▶ **Consigna A**
Cambia "diputado" por "legislador" y reproduce el tramo del texto sobre los diputados que va desde "Un diputado debería" hasta "de sus actos.".
▶ **Consigna B**
Escribe lo que sigue al texto sobre los diputados guatemaltecos, a partir de su última oración.

Un diputado debería de tener la humildad de entender que no lo sabe todo, pero tiene la obligación de informarse porque su voto influye en lo que suceda con el país a corto, mediano y largo plazo. Por ello, su éxito, como el de cualquier líder, recae en asesorarse de gente especializada, que sepa de qué hablan. Gente que mide, pese y calcule, no cuánto puede echarse al bolsillo sino en las repercusiones que sus acciones puedan tener para el país. Que tenga dos dedos de frente para entender que sus hijos, sus nietos, sus hermanos, sus sobrinos tendrán que afrontar las consecuencias de sus actos.
Ser Diputado, con mayúsculas, debiera ser un honor, un sacrificio por la patria, no un premio. Hombres y mujeres excelsos que entiendan que servir al país es una responsabilidad inmensa, con la claridad de saber lo que significa para el presente y el futuro del país. Para ello, además de dos dedos de frente, debieran amar a la patria, sentirse orgullosos de ser guatemaltecos, debieran conocer nuestra Historia verdadera, y comprender que sus acciones tendrán consecuencias para todos los ciudadanos. Algunos quizás pensarán “qué le importa a un campesino de Quiché lo que suceda con la ley de puertos” por ejemplo.

▶ **Extractos de datos**

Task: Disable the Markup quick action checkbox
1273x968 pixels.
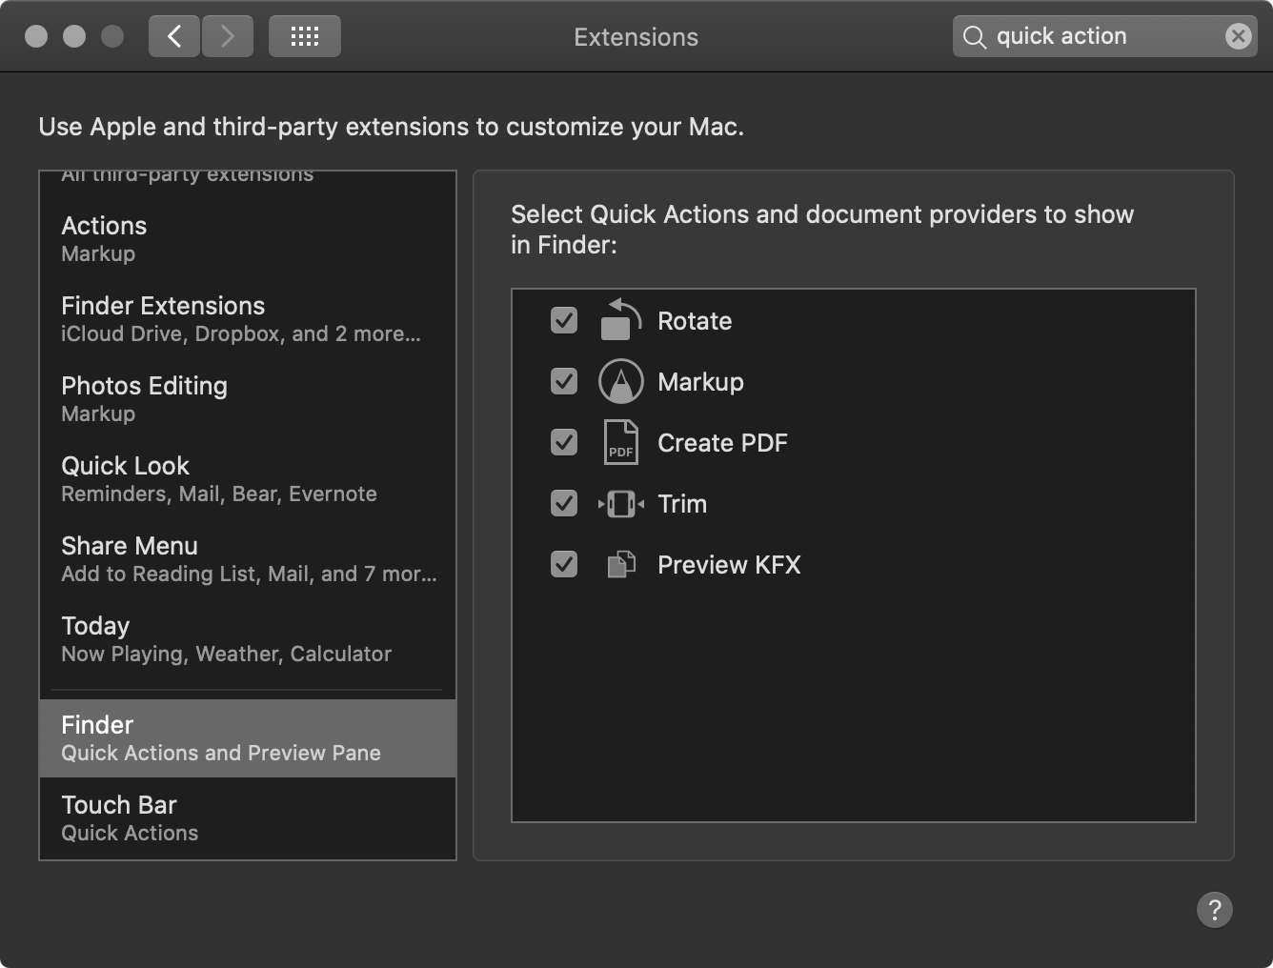Action: pyautogui.click(x=564, y=381)
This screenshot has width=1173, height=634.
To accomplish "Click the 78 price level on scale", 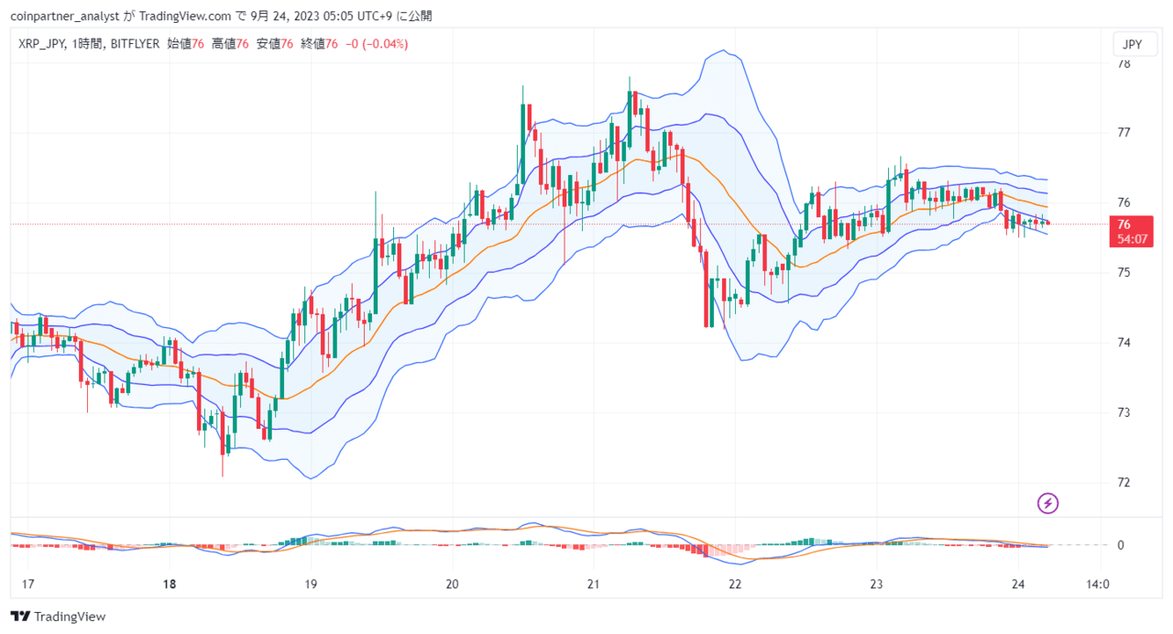I will click(x=1123, y=64).
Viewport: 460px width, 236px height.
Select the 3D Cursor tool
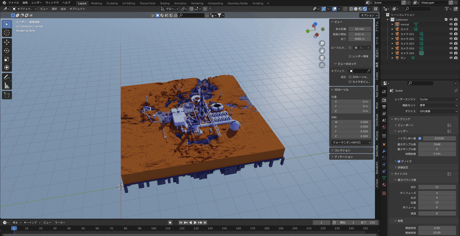pyautogui.click(x=7, y=33)
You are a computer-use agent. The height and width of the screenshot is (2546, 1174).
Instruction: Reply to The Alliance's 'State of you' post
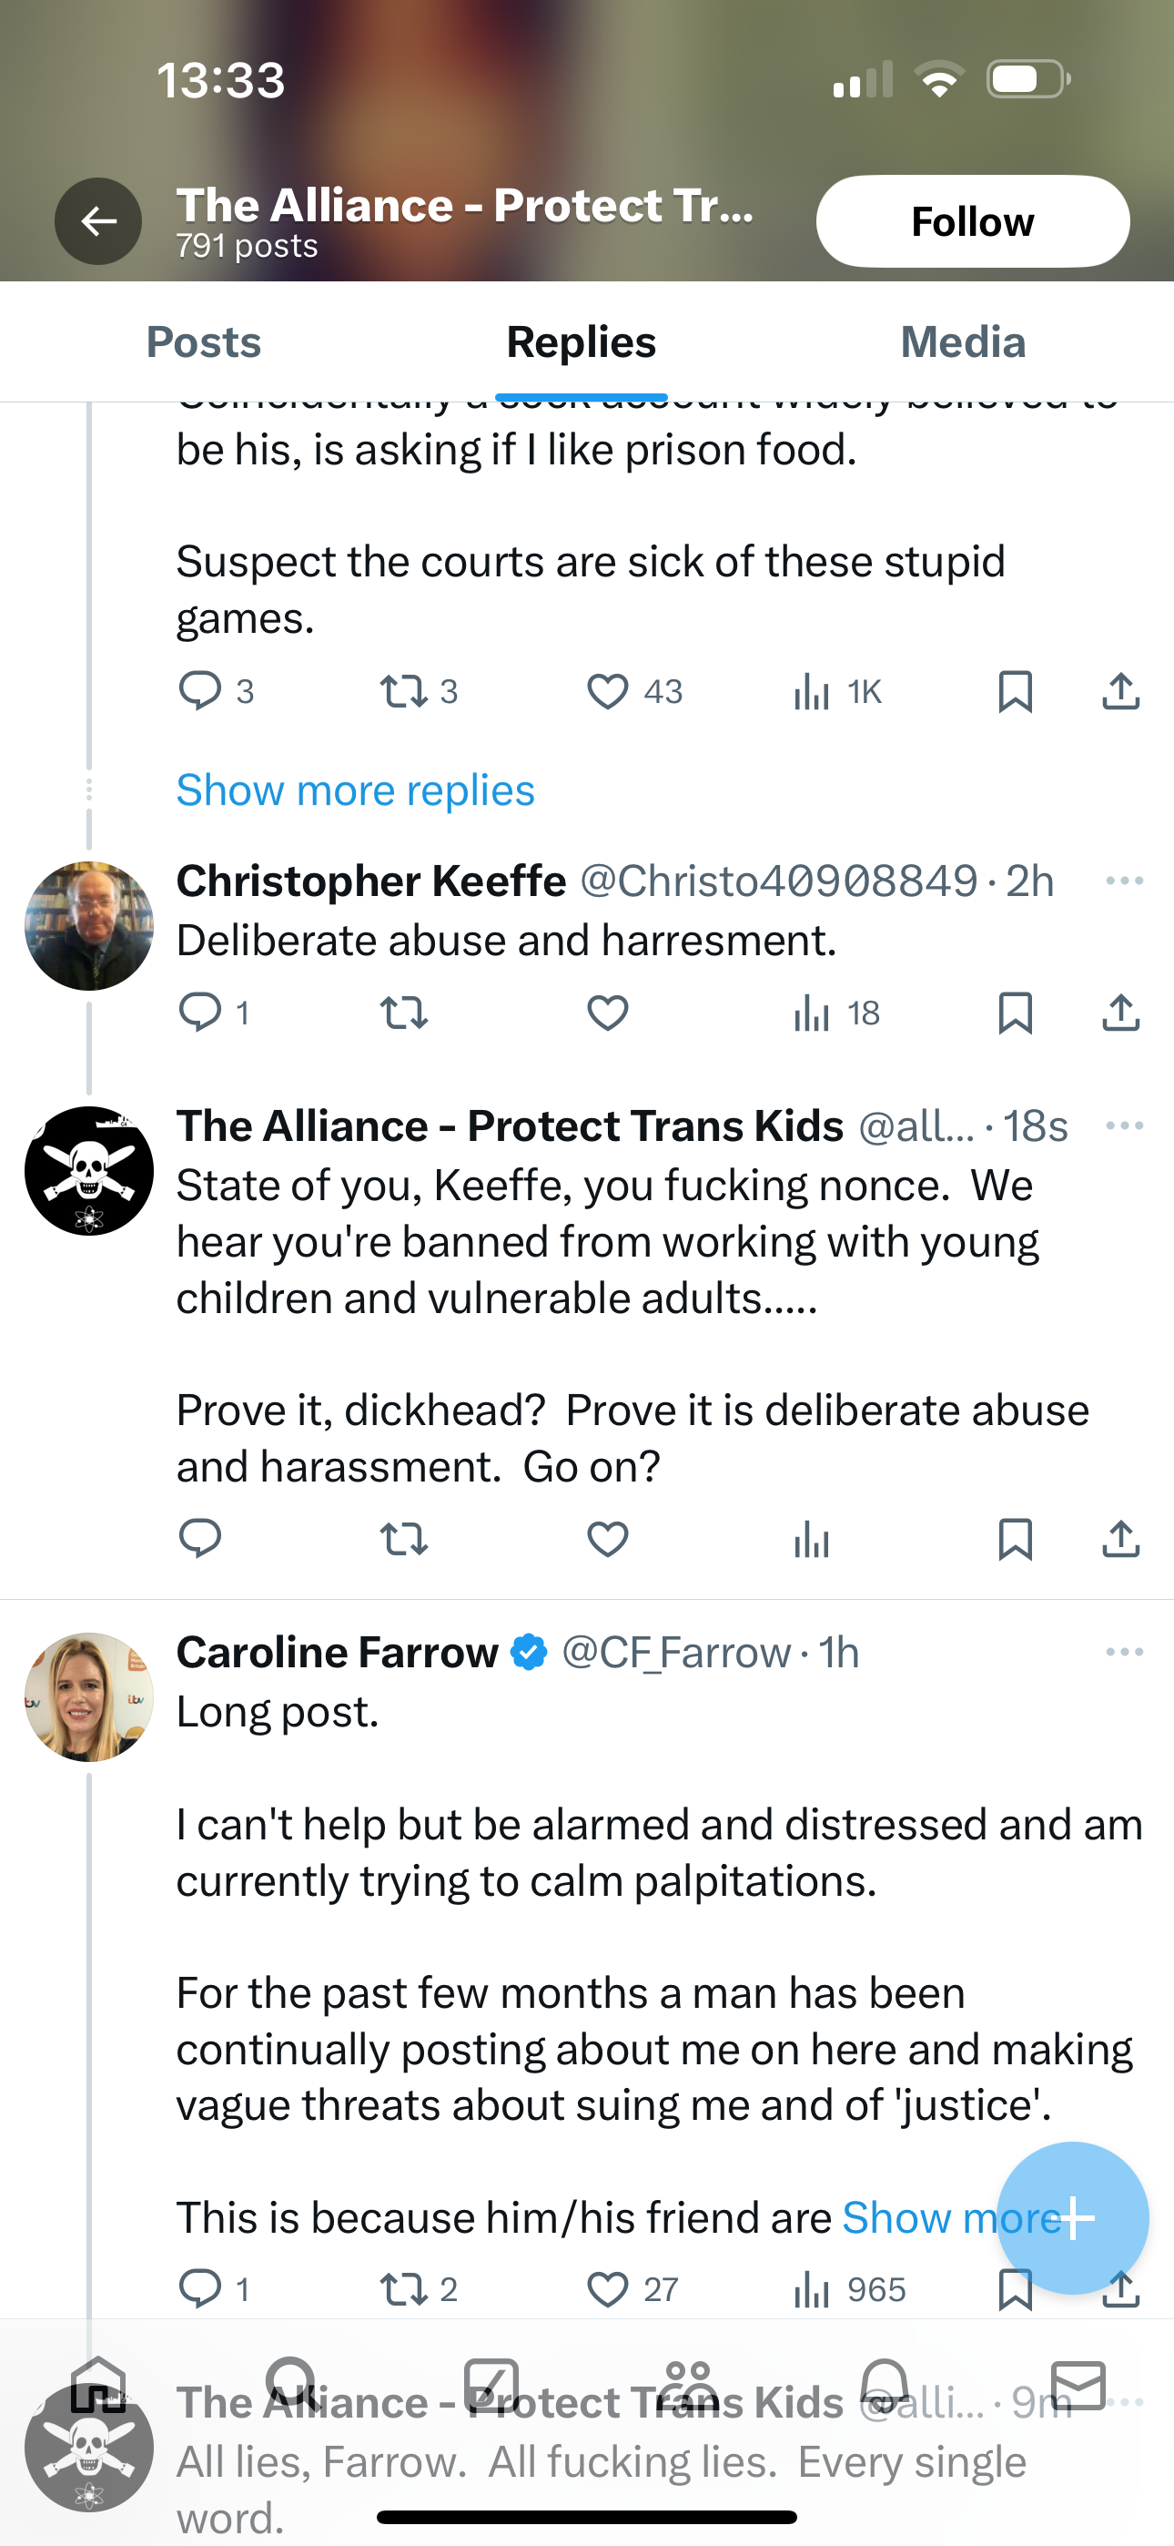pyautogui.click(x=200, y=1539)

▶ **Resultado del ejercicio A**
Un legislador debería de tener la humildad de entender que no lo sabe todo, pero tiene la obligación de informarse porque su voto influye en lo que suceda con el país a corto, mediano y largo plazo. Por ello, su éxito, como el de cualquier líder, recae en asesorarse de gente especializada, que sepa de qué hablan. Gente que mide, pese y calcule, no cuánto puede echarse al bolsillo sino en las repercusiones que sus acciones puedan tener para el país. Que tenga dos dedos de frente para entender que sus hijos, sus nietos, sus hermanos, sus sobrinos tendrán que afrontar las consecuencias de sus actos.

▶ **Resultado del ejercicio B**
Si es un Diputado y no un diputado, sabe que ese campesino necesita un puerto que funcione para que lo que produce pueda ser exportado. Que una SAT eficiente implica mayor agilidad para el pago de impuestos, incluyendo para la rápida entrada de productos importados y salida de los que van al exterior. Sabría que para ello, es indispensable que las carreteras y los puentes se mantengan en buen estado, y que no existe país desarrollado sin tren.
Un Diputado comprendería que cuando hay competencia, se abarata el precio y mejora la oferta porque para captar clientela se debe competir, valga la redundancia. Es la libre competencia, y no el antojo del burócrata de turno, lo que debe determinar el precio del producto o del servicio. Y esto aplica también para educación, salud e infraestructura.
Un Diputado sabría que con la salud del individuo no se debe de meter. El Estado no tiene ningún derecho de decirle a una persona si puede o no inyectarse algo, y que su obligación reside en informar a la gente de lo que implica hacerlo o no hacerlo. Sea droga o medicina, informar es lo que haría la diferencia. Nadie en su sano juicio se inyectaría heroína si sabe lo que hace a su organismo, y sí una vacuna que está ampliamente demostrado sí cura una enfermedad. Es una elección que debe ser libre, voluntaria e individual para todo mayor de edad. El Estado no tiene el derecho de decirnos cómo vivir, qué comer, o cómo criar a nuestros hijos. Obvio, el límite inicia dónde empieza el abuso real.
Son temas delicados que no pueden ser tratados a la ligera. El bien del país no es cuestión sin importancia que pueda ser decidida por gente ignorante, hambrienta de fortuna, sin escrúpulos, y sin visión de país.
Pero la realidad es que tenemos lo que tenemos y eso seguiremos teniendo hasta que los que sí tienen estas cualidades no se bajen de sus “tronos” salgan de su zona de confort y decidan sacrificarse por el país. Decimos que el Congreso es una basura, pero pregunto ¿qué hacemos para cambiarlo? Y ojo, quemar el edificio es un delito contra todos, porque es patrimonio nacional.